Capital Speaks To A Victim Of Abuse In Rotherham

26 August 2015, 13:24 | Updated: 30 March 2016, 13:50

A girl who was groomed by a gang of men in Rotherham when she was just 11 has told us more still needs to be done to protect young people from abuse.

Lizzie, whose name we've changed to protect her identity, has spoken out about her experience for the first time.

She says: "He used to tell me that he loved me, and to the point where I trusted him, and then that's when he started turning into violent and then he'd introduce other men."

It's a year since the Jay report found more than 14 hundred children were abused in the town over 16 years.

Many of them were ignored or not believed by the authorities.

And Lizzie says it still affects her now: "I hate going out on my own, I have to have someone with me all the time. Most days I just lay in bed and hide away. I'm just scared if I see him what they're going to do to me next... It's like always in the back of my head. I mean you try to push it away and move on from it, you can't because it's constantly there digging at you and you just don't know how to deal with it."

Ian Thomas, the new director of childrens' services in Rotherham, has told us the only way the town will move on from the abuse scandal is if they get better at protecting young people: "You can't grandstand and say that things are improving just for the sake of it. That has to be underpinned by real improvement. So we're working solidly on that."
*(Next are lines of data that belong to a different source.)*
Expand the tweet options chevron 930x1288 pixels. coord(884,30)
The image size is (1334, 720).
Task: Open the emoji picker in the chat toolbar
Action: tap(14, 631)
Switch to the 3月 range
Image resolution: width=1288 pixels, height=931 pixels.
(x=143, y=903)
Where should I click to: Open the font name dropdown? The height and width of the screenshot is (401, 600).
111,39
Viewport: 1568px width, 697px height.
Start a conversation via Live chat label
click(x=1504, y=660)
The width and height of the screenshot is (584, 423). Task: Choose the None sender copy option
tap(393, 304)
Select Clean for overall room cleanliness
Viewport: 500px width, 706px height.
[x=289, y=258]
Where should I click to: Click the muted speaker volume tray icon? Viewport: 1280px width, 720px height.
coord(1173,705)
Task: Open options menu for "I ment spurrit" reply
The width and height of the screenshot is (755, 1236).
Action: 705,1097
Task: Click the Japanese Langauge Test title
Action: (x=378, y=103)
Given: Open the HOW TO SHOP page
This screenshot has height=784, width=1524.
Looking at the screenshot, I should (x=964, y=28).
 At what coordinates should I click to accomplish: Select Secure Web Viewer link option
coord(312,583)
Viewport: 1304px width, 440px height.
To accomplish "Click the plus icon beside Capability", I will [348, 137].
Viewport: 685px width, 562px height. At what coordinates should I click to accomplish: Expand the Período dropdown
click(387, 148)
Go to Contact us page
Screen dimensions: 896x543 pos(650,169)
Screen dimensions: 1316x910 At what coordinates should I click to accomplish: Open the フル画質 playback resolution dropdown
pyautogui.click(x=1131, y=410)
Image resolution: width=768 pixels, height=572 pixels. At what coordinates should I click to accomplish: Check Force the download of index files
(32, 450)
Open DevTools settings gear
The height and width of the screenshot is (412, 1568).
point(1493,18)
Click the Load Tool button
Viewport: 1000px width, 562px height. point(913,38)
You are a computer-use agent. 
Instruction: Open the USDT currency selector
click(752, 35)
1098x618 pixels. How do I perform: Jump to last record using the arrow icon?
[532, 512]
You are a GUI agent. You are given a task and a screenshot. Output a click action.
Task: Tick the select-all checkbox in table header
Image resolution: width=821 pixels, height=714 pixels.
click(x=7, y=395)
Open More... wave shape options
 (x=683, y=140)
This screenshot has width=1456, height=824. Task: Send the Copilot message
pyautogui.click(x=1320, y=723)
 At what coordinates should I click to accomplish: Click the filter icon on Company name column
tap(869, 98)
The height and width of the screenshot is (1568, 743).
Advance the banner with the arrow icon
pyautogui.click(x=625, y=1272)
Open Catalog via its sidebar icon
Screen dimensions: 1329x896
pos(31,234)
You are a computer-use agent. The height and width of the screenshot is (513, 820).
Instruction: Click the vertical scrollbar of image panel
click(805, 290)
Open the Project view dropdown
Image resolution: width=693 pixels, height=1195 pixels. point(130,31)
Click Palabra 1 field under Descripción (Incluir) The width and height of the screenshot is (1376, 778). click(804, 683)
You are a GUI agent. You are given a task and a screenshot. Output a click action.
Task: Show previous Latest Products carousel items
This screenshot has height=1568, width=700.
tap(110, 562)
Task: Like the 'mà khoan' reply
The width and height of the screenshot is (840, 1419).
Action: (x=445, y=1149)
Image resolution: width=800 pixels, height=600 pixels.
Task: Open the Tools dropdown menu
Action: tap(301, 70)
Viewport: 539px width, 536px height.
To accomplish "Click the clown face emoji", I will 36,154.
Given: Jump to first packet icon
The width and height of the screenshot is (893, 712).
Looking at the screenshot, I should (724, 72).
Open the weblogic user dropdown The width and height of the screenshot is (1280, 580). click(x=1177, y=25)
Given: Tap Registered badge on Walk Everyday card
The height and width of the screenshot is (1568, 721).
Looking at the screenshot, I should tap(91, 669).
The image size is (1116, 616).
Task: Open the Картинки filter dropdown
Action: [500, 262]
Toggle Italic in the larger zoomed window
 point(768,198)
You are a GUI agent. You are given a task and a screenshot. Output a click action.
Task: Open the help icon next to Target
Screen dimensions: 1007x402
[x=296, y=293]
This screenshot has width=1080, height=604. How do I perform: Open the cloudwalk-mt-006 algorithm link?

South Yorkshire Police say they have made progress, Jason Harwin's the District Police Commander for Rotherham: "We've let people down, if people have had to suffer that and we're not taking it seriously that's not good enough. We are going to make mistakes, the important bit is we can't keep making the same mistakes. The victim has got to be at the heart of the thing that we do. We're here to serve the public, the public must be the heart of our response."